Suddenly he was all smiles. His bald head gleamed and he flashed a mouthful, I swear, of gold teeth. ‘Young lady,’ he said to Goss with what was almost a bow, ‘So sorry to raise voice, but I get so …’ ‘Frustrated?’ I asked, taking in the pantomime of grinding teeth and clenching fists. He was actually quite sane, it appeared. At least for this part of the city at this time of the morning.

He nodded emphatically. ‘Frustrate, yes, yes. When no one understand. My English very bad, I regret. But need to see baker before buy bread!’

‘Why?’ I asked suspiciously.

He took my floury hand and kissed it. ‘Your young lady,’ he said. ‘So thin. I worried. Your bread seem good, yes. But. Saying in my country. Never trust thin baker. You baker. You not thin.’ He kissed my hand again. ‘Order, restaurant of my brother. Here.’ He peeled off notes from a wad which might not have choked a horse but would have seriously inconvenienced it. This he stuffed into my floury hand, together with some sort of order form. ‘Payment on account. Deliver tomorrow.’ Then he vanished before I could write him a receipt.

Goss looked at me. I looked at Goss. We burst into a slightly hysterical fit of the giggles which lasted through two hours’ trading, on and off. Jason’s rosewater and cardamom muffins were exquisite, tasting of a Thousand and One Nights. Like Turkish delight without the glue. I was eating one with great pleasure before the hordes bought them out when I almost choked on a crumb and all thoughts of laughter fled out of my mind.

Standing in the doorway of my very own shop, a bundle of cloth at her feet and a look of resolute disgust on her face, was my mother.

CHAPTER TWO

I don’t know how long I stood there, coughing and staring. Probably far too long for courtesy. Goss was gazing at me with that wide eyed expression which should get her a job in a soap soon. Jason had come out of the bakery to ask my opinion of his rosewater muffin. He, also, stood and stared.

‘Hello, Starshine,’ I managed. ‘What brings you here?’

‘Your father,’ she said hoarsely.

‘Sunlight isn’t my father except by an accident of biology,’ I told her. ‘What about him?’

‘He’s gone,’ she said, as if it was well known that it was all my fault.

‘Gone where? Do you mean dead?’

She scowled at me. Her hair was streaked white now, and her face had sagged into disappointed lines. ‘Left the collective. Left me.’

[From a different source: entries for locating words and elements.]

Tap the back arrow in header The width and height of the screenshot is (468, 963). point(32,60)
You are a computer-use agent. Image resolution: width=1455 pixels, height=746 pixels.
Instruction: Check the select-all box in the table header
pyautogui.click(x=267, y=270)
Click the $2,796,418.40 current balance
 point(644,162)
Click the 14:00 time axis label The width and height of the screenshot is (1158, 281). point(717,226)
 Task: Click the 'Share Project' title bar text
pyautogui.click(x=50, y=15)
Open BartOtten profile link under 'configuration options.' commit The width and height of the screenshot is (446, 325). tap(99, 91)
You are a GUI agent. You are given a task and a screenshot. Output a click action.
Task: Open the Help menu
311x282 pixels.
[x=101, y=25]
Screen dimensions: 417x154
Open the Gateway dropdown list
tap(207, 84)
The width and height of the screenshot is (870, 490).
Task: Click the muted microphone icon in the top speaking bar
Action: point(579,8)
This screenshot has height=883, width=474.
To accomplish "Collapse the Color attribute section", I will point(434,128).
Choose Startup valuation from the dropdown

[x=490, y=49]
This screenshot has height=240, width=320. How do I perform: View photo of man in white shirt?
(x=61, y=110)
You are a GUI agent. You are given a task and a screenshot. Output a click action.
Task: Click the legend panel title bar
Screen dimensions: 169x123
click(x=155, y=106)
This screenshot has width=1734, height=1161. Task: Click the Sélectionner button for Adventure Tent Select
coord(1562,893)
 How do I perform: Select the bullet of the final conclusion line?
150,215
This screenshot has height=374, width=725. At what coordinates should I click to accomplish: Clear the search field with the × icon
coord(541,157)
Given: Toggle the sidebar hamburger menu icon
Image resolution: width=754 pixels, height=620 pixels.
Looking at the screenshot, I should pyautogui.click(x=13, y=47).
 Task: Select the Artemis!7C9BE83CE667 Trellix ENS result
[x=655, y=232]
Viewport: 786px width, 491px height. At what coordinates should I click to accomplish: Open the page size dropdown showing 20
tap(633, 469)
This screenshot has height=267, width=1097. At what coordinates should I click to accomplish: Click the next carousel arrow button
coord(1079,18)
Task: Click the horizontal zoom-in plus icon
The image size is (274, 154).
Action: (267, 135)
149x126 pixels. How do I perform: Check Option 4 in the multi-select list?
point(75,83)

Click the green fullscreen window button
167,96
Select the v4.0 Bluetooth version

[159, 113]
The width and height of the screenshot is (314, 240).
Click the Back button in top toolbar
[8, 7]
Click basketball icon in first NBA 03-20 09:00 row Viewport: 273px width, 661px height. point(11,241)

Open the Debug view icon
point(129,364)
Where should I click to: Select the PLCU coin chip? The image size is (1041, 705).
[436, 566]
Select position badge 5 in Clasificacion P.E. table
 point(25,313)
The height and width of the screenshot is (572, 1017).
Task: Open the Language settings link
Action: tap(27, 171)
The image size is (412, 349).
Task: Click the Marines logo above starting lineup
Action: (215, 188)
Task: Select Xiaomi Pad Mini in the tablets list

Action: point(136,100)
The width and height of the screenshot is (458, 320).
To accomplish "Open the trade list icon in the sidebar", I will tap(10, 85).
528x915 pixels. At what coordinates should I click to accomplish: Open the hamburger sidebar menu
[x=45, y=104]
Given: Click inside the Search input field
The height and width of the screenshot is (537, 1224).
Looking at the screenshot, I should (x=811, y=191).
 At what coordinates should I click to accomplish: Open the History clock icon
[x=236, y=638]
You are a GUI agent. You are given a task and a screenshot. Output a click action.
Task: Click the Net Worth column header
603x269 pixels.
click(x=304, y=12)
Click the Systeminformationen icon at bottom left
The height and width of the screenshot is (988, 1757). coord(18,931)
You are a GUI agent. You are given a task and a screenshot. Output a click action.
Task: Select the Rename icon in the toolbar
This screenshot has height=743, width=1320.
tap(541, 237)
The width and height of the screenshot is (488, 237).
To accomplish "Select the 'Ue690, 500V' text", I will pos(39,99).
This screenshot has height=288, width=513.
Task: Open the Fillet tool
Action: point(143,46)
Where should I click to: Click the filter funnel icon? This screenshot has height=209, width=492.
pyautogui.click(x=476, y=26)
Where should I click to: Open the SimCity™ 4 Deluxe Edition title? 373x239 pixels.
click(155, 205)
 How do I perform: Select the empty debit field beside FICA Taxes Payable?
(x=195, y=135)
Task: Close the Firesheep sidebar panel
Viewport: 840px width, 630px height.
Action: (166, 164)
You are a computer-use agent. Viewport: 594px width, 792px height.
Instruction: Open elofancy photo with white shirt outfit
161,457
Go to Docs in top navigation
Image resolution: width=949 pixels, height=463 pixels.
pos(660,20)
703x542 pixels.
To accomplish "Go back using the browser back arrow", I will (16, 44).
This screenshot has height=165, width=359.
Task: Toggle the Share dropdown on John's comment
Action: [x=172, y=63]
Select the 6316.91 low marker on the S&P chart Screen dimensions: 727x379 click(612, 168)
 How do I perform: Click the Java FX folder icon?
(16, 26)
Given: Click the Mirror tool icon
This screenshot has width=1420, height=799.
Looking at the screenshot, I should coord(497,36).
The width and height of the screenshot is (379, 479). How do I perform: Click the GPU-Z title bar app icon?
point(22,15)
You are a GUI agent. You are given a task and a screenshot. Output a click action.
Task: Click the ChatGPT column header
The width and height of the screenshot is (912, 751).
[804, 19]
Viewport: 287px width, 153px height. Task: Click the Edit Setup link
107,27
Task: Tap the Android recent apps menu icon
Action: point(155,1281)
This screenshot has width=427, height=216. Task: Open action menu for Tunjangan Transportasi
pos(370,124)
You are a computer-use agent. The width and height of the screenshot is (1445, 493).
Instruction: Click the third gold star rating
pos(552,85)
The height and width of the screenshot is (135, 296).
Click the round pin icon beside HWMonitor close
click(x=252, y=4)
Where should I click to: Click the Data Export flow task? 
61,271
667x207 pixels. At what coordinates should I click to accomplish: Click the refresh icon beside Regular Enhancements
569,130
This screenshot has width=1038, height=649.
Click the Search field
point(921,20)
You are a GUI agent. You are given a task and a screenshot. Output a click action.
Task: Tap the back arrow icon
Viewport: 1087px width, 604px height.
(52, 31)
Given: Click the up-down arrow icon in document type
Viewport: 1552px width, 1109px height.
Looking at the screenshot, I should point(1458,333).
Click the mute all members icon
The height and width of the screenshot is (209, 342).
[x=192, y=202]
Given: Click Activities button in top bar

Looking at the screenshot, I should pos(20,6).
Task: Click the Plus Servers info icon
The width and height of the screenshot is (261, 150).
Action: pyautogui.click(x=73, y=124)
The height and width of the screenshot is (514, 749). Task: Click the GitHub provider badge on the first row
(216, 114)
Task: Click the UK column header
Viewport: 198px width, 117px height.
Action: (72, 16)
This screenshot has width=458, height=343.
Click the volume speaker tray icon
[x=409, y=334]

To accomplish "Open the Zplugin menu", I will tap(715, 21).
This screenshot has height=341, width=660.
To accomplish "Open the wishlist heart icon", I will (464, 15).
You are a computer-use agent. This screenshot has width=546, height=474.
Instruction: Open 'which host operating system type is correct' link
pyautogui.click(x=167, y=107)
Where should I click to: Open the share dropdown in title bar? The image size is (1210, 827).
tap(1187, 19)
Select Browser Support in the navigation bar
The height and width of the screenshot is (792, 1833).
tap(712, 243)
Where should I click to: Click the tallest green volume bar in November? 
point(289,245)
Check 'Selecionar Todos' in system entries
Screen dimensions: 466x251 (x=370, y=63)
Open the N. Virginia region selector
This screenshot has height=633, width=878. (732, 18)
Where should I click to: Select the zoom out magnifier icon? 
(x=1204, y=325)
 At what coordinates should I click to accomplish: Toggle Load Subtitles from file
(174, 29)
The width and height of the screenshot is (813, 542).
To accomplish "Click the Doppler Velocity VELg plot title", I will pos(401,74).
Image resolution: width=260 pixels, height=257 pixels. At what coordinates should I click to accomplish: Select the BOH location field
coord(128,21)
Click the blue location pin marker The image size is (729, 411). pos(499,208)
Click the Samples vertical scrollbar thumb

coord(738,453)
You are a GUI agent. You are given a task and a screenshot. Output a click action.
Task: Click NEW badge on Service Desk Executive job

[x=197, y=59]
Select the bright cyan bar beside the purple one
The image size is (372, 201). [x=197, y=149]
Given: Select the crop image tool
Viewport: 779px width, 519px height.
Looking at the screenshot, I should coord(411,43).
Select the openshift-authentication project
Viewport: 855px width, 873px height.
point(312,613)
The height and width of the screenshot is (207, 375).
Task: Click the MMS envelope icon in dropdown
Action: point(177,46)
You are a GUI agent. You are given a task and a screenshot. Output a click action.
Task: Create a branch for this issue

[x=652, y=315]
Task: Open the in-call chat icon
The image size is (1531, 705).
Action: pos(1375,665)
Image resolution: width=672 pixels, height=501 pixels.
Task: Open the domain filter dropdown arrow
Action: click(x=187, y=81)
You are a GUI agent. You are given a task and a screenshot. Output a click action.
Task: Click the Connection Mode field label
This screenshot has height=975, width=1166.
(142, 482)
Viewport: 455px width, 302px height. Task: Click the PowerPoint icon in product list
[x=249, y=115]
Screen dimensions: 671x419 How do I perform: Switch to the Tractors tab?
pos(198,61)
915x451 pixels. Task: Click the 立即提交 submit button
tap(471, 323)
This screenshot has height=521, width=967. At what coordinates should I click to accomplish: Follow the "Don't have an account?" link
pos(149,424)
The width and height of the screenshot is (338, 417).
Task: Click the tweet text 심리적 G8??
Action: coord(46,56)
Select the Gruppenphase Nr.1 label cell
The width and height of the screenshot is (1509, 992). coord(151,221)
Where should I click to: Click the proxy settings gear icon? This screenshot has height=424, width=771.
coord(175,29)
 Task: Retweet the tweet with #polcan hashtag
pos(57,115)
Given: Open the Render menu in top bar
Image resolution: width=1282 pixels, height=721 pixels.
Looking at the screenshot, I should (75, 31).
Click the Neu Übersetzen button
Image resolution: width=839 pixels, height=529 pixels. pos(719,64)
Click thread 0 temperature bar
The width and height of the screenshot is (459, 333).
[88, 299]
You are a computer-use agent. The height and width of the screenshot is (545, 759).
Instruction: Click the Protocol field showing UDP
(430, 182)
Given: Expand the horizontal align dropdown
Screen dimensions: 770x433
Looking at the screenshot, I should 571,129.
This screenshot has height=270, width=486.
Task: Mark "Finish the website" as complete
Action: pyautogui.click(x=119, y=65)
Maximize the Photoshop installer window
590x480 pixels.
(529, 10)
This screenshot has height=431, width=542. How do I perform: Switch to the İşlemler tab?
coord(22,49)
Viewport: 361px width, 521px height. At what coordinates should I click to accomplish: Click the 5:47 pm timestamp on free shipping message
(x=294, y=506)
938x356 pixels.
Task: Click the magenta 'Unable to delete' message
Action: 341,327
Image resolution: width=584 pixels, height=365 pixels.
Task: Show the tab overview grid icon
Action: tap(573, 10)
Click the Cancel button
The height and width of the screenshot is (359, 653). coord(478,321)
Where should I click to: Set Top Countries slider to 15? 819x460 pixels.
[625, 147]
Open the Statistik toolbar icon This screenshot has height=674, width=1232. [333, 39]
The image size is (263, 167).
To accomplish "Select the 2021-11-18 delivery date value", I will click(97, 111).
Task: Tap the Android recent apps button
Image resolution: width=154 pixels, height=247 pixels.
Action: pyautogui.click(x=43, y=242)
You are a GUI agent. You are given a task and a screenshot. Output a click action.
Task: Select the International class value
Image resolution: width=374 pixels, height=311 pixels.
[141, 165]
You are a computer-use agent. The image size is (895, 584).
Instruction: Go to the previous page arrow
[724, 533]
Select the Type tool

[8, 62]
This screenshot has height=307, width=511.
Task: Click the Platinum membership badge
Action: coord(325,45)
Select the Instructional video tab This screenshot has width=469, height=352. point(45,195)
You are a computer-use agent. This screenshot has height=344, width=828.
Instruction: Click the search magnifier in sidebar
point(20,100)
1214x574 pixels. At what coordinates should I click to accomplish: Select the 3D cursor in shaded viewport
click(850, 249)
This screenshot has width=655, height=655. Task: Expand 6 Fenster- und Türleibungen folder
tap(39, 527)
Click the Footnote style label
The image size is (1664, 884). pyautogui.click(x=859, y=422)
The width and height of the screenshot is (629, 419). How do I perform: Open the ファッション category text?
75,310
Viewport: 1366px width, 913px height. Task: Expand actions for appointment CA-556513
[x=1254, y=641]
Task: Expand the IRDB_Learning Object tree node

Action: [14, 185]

I was left in no doubt which desertion was important. This conversation was going as well as conversations with my mother always went. That’s why I had as few of them as possible. By the special intervention of the Goddess, to whom I now owed a big favour, Meroe came in at this point. If ever I had needed a witch in my life, I needed her now. Meroe could be any age between forty and sixty. She has long coarse black hair and always wears a long black skirt and a black top, covered with some sort of drape or shawl. In deference to the weather, today’s shawl was a huge muffling one made of stripes of purple, silver and black feathery wool, in which she looked like a minor Maori deity. She took Starshine aback, which was always a good thing.